Record set>
--- START ---

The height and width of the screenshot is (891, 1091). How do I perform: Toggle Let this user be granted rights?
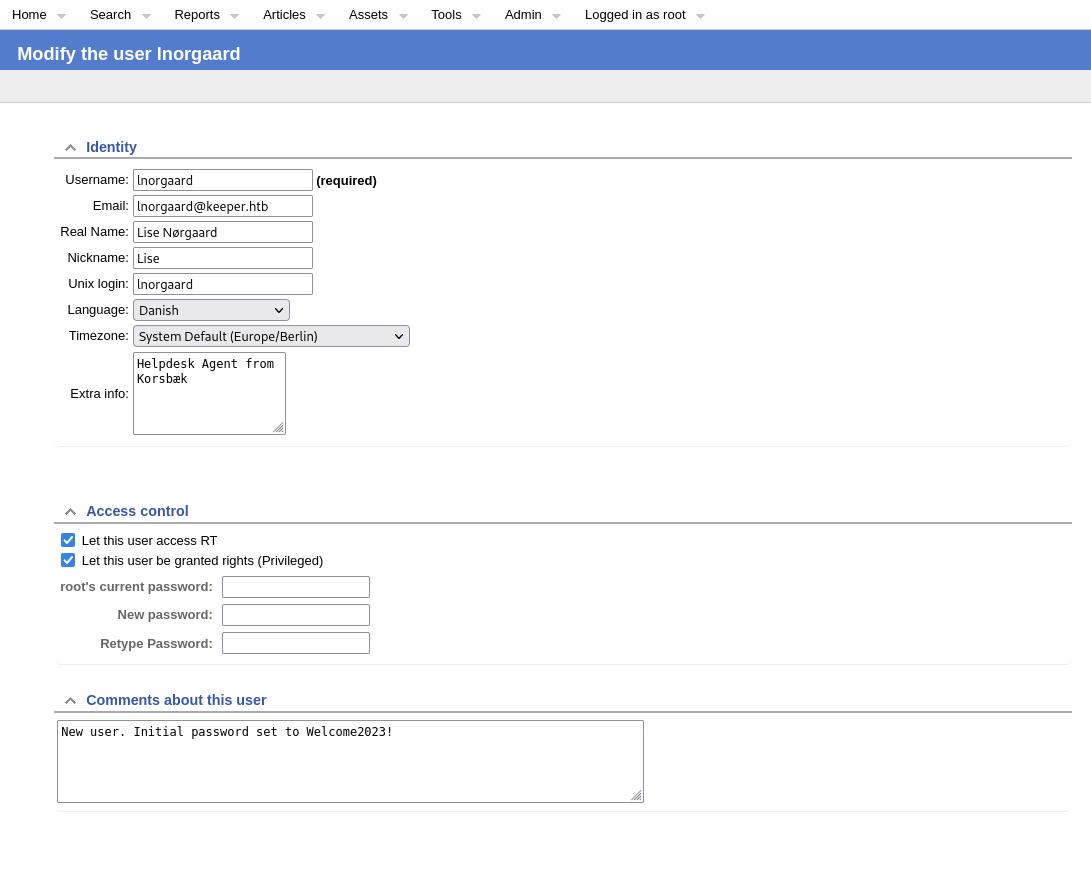pyautogui.click(x=68, y=560)
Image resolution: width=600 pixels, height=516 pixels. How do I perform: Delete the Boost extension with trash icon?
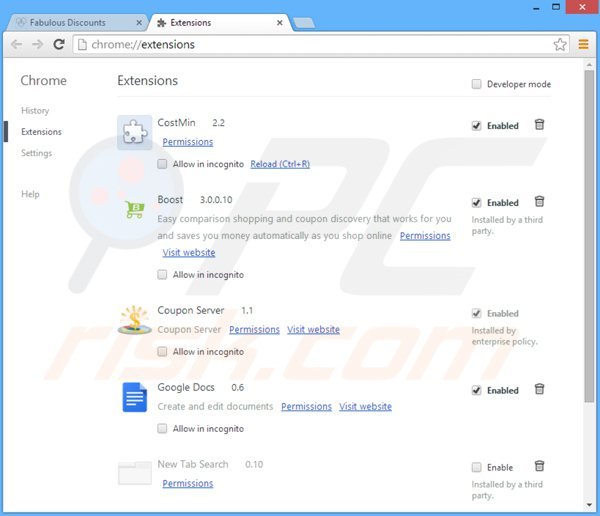540,202
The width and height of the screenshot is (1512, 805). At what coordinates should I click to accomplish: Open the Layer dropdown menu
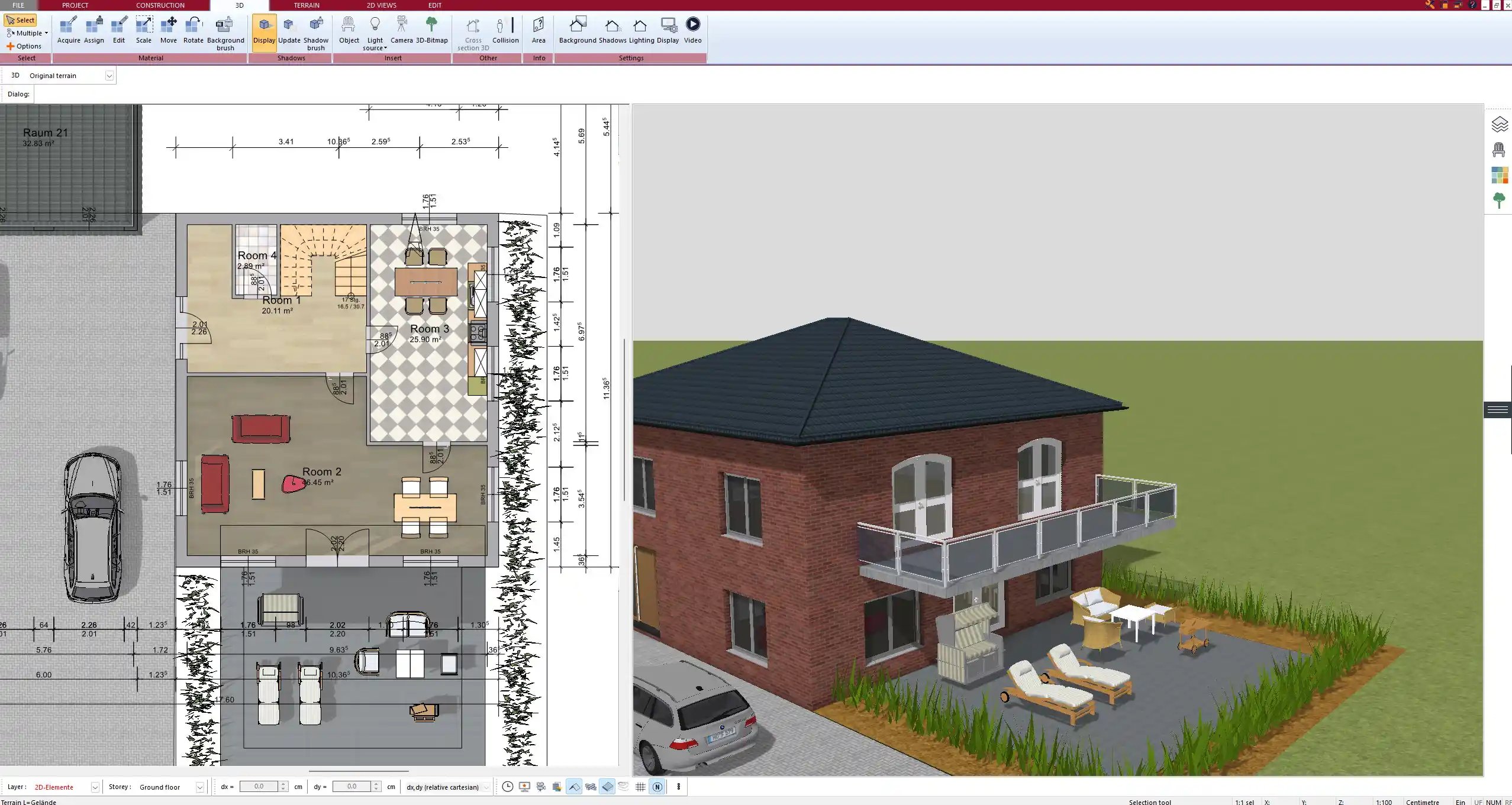click(96, 787)
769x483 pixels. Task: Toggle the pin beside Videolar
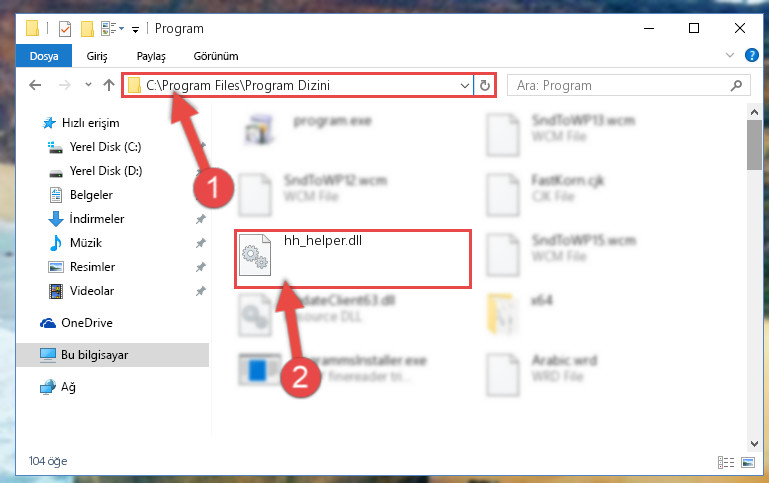pyautogui.click(x=201, y=291)
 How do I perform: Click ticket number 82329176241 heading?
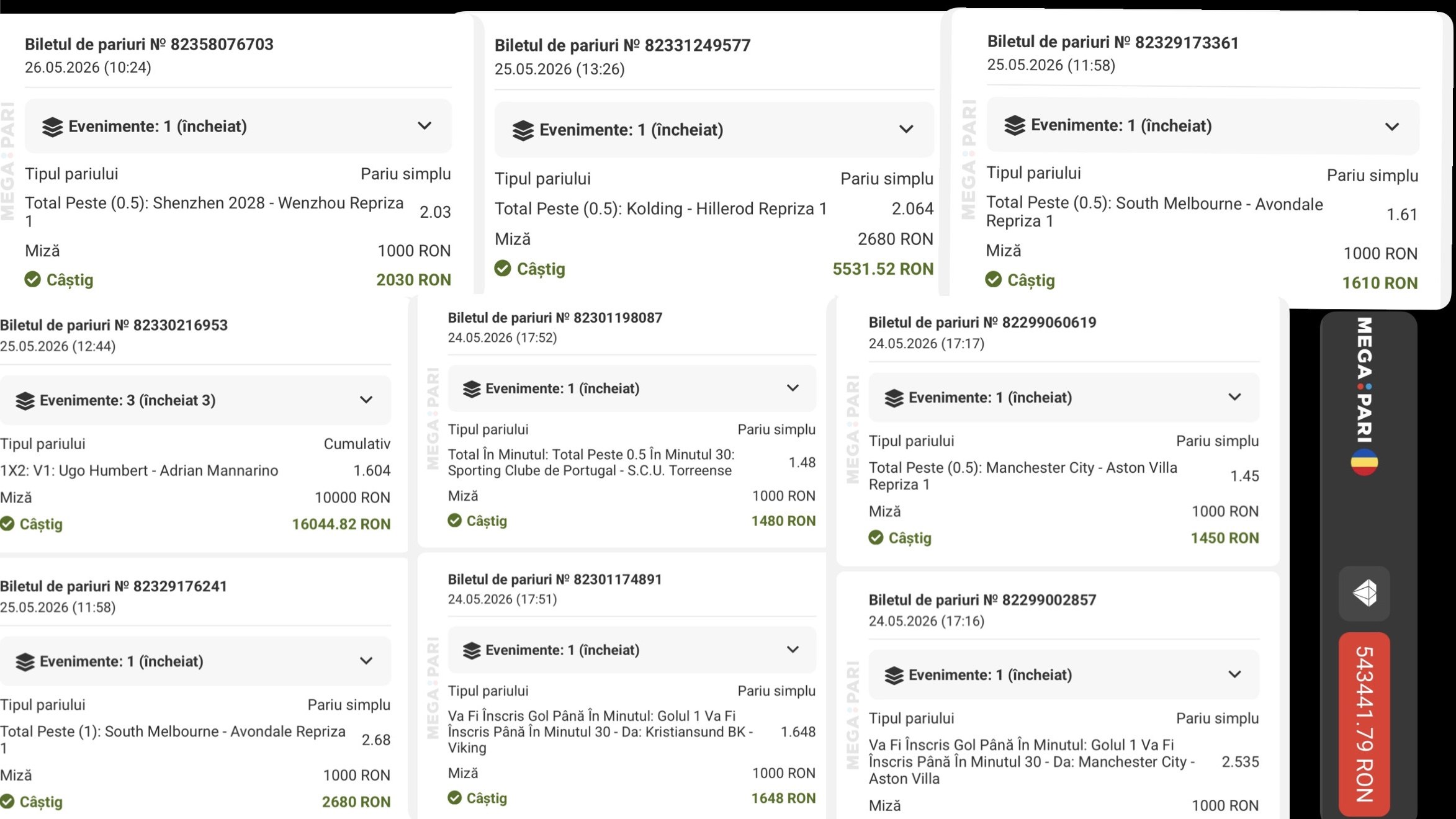point(114,586)
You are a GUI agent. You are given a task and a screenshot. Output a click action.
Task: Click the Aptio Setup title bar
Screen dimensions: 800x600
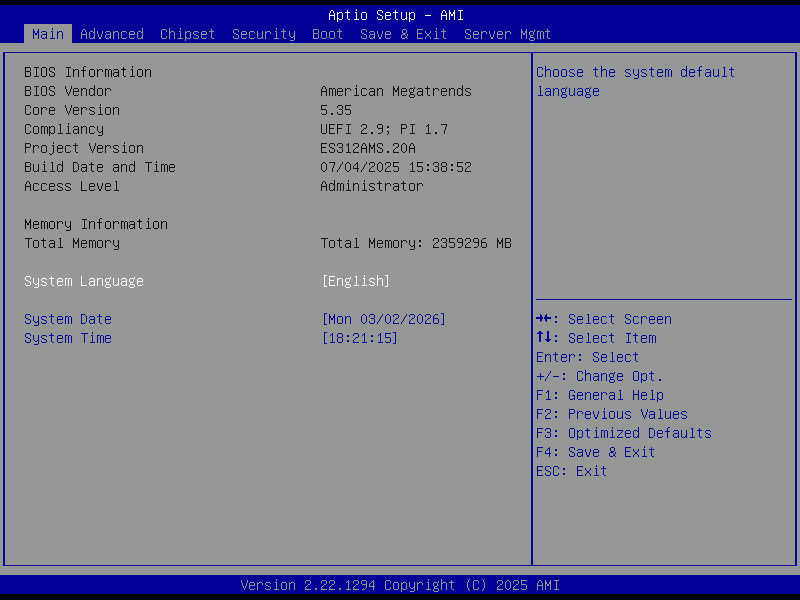[x=400, y=14]
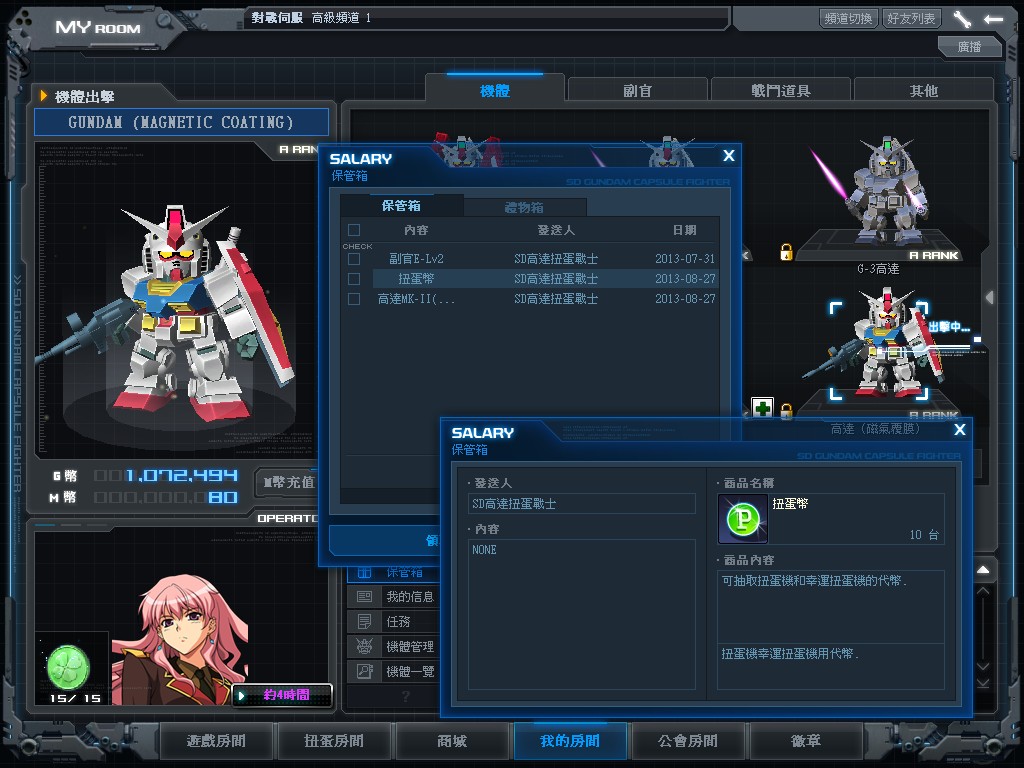The image size is (1024, 768).
Task: Click the back arrow icon
Action: click(x=993, y=19)
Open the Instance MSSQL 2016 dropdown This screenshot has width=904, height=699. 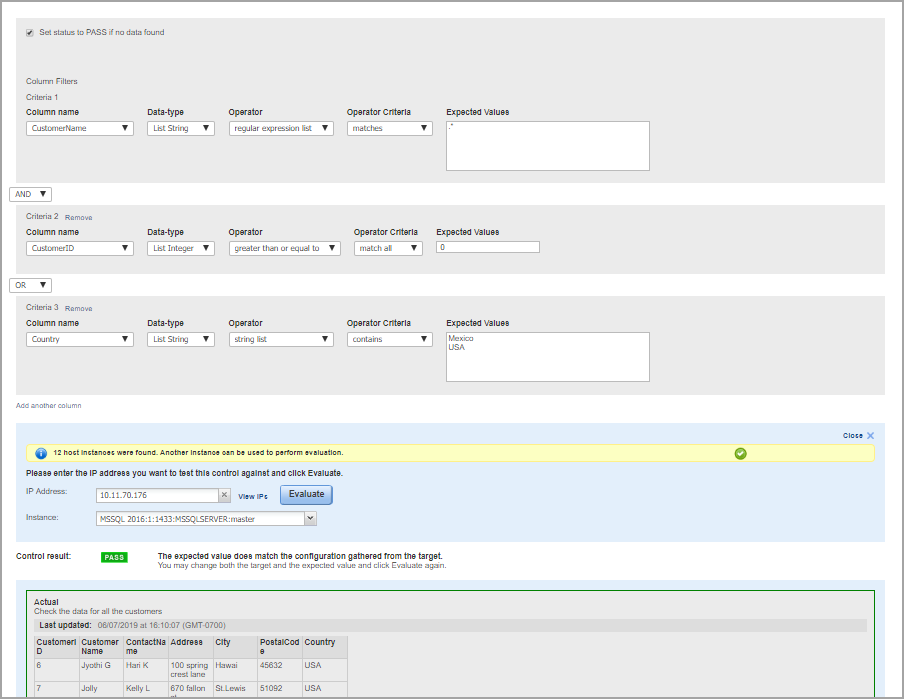[207, 519]
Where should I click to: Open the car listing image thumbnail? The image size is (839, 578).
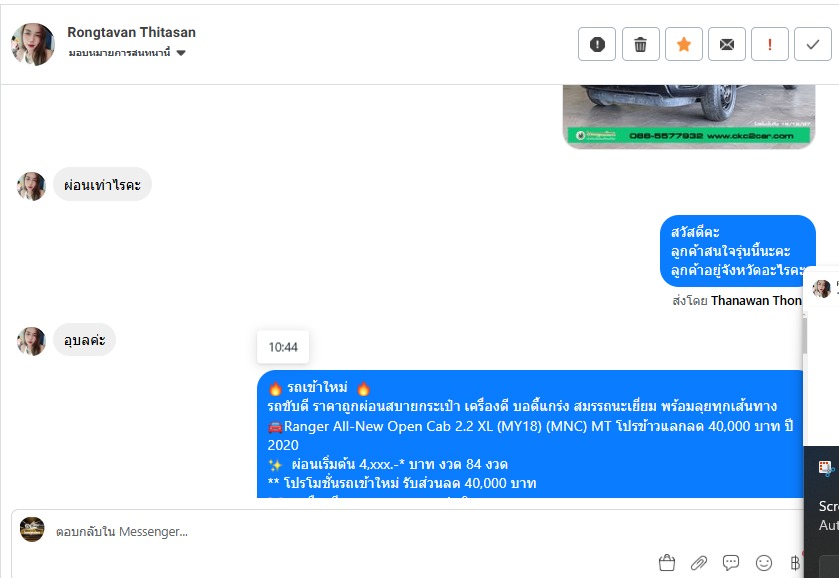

--- END ---

Exercise brief>
Reproduce the entries exactly, from the line with "The width and" to the line with "Task: Click the Aptio Setup title bar", both lines included, keeping no pictures.

Exercise result>
The width and height of the screenshot is (1512, 805). At what coordinates should I click to accomplish: Open the Layer dropdown menu
click(96, 787)
769x483 pixels. Task: Toggle the pin beside Videolar
pyautogui.click(x=201, y=291)
 How do I perform: Click ticket number 82329176241 heading?
point(114,586)
You are a GUI agent. You are given a task and a screenshot. Output a click action.
Task: Click the Aptio Setup title bar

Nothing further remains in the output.